Earlier this year, U.S. Customs and Border Protection (CBP) released a statement on its website that it would be issuing letters to importers identified as having previously imported merchandise from locations or entities potentially subject to the Uyghur Forced Labor Prevention Act (UFLPA).  Well, CBP stuck to its word and just recently released two sample Known Importer Letters.

One of the letters is specifically directed to Customs Trade Partnership Against Terrorism[1] (CTPAT) members,[2] while the other is directed to other U.S. importers. Both letters notify recipients that they “previously imported merchandise from locations or entities potentially subject to the Act.”  The CTPAT letters also indicate that “subsequent entries of such merchandise may result in, among other things, suspension or removal from the CTPAT program, seizure, forfeiture and/or penalties, or other appropriate action under the customs laws.”  The non-CTPAT letters indicate that “any future entries of such merchandise may be subject to CBP enforcement action, including seizure, forfeiture and/or penalties, or other appropriate action under the customs laws.”  You can view the text of each letter here.
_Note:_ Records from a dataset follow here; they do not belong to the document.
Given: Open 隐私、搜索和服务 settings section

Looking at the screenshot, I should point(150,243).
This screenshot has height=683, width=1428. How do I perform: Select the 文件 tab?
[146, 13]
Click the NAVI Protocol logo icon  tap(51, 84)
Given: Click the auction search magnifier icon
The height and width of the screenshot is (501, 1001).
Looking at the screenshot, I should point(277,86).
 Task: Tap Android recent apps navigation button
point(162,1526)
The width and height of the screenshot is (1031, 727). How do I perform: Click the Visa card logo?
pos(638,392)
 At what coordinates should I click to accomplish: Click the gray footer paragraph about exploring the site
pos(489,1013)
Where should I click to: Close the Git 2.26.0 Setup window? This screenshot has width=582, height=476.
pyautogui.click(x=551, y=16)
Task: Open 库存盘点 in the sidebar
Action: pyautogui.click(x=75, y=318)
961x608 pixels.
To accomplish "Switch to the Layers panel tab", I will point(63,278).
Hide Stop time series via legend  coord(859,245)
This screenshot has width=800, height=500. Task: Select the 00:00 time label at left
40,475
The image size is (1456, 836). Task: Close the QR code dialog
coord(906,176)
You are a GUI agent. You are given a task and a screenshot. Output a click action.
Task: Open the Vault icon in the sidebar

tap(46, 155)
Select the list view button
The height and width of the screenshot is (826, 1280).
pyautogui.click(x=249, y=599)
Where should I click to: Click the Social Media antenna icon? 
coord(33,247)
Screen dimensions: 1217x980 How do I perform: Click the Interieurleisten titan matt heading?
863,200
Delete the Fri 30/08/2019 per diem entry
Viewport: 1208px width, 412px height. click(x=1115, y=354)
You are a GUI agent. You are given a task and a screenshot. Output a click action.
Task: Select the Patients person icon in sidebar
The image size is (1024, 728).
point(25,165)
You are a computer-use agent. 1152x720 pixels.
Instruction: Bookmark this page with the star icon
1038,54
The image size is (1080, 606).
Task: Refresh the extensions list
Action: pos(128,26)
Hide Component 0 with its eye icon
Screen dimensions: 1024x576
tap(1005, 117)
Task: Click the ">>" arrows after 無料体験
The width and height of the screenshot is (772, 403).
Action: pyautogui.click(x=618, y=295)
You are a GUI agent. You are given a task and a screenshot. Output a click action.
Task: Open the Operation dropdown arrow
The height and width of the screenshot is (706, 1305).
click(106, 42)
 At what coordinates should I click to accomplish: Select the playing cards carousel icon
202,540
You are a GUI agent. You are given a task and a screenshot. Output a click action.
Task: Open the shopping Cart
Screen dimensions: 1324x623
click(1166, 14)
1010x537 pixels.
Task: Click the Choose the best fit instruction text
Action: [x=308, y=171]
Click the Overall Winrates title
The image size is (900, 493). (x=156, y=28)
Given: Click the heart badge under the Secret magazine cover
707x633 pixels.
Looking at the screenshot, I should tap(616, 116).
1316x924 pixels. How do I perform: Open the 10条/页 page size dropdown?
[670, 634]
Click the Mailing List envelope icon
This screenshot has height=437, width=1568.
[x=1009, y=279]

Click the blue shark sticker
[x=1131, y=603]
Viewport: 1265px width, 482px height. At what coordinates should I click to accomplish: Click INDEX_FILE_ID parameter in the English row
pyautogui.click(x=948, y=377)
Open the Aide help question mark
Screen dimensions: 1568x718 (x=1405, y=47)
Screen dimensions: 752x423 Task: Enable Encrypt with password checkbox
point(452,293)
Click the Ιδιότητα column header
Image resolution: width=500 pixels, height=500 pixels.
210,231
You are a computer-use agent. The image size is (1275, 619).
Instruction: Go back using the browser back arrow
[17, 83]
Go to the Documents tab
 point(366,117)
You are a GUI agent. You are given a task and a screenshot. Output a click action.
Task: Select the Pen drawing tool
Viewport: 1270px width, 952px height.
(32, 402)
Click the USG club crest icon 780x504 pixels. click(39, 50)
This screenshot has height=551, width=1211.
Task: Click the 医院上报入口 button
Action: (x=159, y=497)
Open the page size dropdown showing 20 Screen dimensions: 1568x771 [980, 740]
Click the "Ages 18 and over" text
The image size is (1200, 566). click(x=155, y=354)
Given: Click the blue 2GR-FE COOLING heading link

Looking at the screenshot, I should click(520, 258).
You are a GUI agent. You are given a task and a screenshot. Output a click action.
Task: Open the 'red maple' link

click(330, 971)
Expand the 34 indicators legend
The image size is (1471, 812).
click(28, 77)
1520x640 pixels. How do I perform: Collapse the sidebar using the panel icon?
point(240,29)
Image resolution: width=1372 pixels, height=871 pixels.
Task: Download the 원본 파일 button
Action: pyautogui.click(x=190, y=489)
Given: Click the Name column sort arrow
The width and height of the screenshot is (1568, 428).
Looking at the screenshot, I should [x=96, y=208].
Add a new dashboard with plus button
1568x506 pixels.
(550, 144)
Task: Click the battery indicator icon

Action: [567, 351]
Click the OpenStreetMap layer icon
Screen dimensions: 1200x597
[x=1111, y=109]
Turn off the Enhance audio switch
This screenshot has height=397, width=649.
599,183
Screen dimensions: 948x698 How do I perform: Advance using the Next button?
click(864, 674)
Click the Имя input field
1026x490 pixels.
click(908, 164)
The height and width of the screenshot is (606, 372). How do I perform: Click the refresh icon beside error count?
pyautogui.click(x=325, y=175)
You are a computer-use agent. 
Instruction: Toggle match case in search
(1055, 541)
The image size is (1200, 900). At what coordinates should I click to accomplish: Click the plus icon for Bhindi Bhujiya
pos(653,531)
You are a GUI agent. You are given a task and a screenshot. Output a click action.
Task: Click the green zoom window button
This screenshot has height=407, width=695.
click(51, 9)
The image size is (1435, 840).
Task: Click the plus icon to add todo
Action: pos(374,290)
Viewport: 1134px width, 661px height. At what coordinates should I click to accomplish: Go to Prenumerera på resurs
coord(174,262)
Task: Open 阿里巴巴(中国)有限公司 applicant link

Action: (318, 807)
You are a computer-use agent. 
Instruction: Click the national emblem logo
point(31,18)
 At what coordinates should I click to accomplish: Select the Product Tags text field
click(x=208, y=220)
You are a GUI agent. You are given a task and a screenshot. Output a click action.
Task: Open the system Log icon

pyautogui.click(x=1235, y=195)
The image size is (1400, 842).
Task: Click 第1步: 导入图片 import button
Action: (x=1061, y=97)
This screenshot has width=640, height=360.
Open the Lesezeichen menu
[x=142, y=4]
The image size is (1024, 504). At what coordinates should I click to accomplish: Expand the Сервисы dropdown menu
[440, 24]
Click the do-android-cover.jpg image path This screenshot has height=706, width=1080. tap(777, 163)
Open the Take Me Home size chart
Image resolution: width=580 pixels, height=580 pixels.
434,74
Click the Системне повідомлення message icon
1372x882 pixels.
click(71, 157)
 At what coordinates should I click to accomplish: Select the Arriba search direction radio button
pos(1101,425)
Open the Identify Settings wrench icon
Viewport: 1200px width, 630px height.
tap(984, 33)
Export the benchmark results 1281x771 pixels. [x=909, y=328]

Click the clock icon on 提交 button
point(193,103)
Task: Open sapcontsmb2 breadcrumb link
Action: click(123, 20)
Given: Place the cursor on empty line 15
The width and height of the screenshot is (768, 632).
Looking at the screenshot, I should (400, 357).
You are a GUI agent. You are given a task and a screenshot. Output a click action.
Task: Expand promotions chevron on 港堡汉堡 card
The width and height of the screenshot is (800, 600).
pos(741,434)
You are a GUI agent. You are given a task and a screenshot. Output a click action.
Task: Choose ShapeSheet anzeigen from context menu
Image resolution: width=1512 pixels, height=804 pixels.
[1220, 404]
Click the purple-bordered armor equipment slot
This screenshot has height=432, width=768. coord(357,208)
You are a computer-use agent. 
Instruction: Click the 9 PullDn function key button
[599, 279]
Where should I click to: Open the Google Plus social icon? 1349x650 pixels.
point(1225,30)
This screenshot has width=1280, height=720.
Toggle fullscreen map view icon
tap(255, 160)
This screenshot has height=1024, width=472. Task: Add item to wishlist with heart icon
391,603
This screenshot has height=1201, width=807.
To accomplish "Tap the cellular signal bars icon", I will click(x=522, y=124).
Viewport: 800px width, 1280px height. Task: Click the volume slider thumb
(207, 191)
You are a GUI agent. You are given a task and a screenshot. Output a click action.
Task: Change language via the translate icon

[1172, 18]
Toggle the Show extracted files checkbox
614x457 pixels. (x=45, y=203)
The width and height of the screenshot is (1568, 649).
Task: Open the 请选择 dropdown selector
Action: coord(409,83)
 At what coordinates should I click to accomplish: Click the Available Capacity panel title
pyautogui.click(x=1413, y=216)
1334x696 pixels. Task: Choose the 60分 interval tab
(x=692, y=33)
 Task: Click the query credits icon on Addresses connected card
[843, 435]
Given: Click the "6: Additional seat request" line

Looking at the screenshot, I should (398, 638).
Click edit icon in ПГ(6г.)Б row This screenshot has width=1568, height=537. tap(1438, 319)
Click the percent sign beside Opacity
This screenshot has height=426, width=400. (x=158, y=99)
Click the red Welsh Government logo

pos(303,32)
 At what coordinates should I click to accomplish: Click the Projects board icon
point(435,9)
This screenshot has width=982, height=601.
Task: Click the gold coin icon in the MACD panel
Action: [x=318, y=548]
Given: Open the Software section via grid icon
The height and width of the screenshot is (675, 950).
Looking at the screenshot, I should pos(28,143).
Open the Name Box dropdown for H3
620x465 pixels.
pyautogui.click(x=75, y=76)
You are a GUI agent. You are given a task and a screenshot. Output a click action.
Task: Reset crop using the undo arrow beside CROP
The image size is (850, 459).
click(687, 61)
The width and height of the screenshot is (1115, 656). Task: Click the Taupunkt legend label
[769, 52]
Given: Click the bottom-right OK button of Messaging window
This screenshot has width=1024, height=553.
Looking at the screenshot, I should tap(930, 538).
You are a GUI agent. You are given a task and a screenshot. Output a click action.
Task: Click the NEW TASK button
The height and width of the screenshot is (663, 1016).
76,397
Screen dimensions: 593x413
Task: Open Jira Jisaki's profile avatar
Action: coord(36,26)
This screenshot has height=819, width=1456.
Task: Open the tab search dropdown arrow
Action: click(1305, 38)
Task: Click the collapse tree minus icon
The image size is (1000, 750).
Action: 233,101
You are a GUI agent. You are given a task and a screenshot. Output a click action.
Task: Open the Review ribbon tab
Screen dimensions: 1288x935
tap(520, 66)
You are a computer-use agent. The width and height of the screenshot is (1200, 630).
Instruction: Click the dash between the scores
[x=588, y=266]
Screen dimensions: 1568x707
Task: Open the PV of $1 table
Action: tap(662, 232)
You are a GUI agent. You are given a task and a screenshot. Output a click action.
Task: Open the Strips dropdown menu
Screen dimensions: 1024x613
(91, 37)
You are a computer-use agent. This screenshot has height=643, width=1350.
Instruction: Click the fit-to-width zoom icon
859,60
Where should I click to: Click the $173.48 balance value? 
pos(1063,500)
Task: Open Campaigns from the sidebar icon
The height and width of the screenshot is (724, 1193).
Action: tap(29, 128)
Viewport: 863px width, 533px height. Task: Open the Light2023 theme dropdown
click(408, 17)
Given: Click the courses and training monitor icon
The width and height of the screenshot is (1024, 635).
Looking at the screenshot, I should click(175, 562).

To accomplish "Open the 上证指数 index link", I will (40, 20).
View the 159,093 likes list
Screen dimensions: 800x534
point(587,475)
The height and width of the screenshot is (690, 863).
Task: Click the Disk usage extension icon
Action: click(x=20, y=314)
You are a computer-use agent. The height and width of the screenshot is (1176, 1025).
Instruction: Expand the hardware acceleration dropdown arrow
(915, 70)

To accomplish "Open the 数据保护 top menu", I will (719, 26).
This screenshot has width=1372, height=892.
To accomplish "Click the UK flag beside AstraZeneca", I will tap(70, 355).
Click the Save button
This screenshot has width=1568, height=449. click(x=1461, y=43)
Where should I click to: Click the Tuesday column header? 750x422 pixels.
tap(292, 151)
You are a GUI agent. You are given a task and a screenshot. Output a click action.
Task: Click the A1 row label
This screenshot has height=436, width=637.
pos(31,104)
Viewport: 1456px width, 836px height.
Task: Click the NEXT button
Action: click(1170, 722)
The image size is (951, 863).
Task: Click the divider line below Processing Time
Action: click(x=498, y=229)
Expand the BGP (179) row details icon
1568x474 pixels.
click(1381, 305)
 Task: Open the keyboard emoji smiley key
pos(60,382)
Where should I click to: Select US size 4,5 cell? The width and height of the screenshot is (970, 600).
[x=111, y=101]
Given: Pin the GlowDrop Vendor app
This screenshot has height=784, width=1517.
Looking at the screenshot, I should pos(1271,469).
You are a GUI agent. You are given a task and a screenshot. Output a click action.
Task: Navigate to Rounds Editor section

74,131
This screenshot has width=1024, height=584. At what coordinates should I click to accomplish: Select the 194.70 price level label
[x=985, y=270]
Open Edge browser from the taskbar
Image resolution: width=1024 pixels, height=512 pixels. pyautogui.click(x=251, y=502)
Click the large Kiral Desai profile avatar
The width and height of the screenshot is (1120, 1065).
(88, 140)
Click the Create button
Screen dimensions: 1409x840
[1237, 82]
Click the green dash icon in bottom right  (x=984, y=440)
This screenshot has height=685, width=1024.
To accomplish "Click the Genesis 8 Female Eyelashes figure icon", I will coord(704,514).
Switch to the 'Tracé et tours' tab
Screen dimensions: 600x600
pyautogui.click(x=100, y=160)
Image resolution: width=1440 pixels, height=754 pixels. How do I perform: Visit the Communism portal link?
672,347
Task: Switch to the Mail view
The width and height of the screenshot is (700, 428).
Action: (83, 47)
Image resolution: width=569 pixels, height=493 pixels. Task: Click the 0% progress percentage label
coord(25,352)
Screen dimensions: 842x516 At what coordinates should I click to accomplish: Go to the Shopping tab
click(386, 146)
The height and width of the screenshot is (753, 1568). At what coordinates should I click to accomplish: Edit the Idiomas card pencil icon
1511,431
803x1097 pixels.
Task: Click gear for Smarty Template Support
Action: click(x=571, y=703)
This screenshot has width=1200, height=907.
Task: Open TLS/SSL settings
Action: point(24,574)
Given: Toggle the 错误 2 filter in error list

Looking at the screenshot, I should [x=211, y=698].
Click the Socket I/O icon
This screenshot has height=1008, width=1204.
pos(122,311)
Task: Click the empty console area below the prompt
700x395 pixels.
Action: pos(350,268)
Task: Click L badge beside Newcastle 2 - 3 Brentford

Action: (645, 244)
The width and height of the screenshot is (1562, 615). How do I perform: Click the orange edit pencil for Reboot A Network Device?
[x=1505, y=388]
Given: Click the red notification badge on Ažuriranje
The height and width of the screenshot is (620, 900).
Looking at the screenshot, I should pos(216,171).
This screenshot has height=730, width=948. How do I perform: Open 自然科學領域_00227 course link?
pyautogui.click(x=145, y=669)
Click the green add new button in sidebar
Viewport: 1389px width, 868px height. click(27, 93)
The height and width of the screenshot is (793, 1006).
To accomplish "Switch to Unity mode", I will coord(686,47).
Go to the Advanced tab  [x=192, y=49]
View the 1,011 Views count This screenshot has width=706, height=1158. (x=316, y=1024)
In each letter, CBP urges importers to be proactive and closely review their supply chains to ensure that goods or materials are not sourced from Xinjiang in violation of the UFLPA.  The burden is on importers to apply due diligence, effective supply chain tracing, and supply chain management to ensure all imports are free from forced labor.

If you or your organization have not received a Known Importer Letter from CBP, this does not mean your organization is in compliance with the UFLPA or that your supply chain is free from forced labor.  All organizations are expected to review their supply chains thoroughly to ensure goods are not produced with forced labor.

In addition to the Known Importer Letters, on May 20, 2022, the CBP released guidance on enforcement mechanisms under the UFLPA.  CBP’s detention authority for goods imported from Xinjiang arises under 19 CFR § 151.16.  Pursuant to 19 CFR § 151.16 (b), within the 5-day period (excluding weekends and holidays) following the date on which merchandise is presented for CBP examination, CBP shall decide whether to release or detain merchandise. Merchandise that is not released within such a 5-day period shall be considered to be detained merchandise.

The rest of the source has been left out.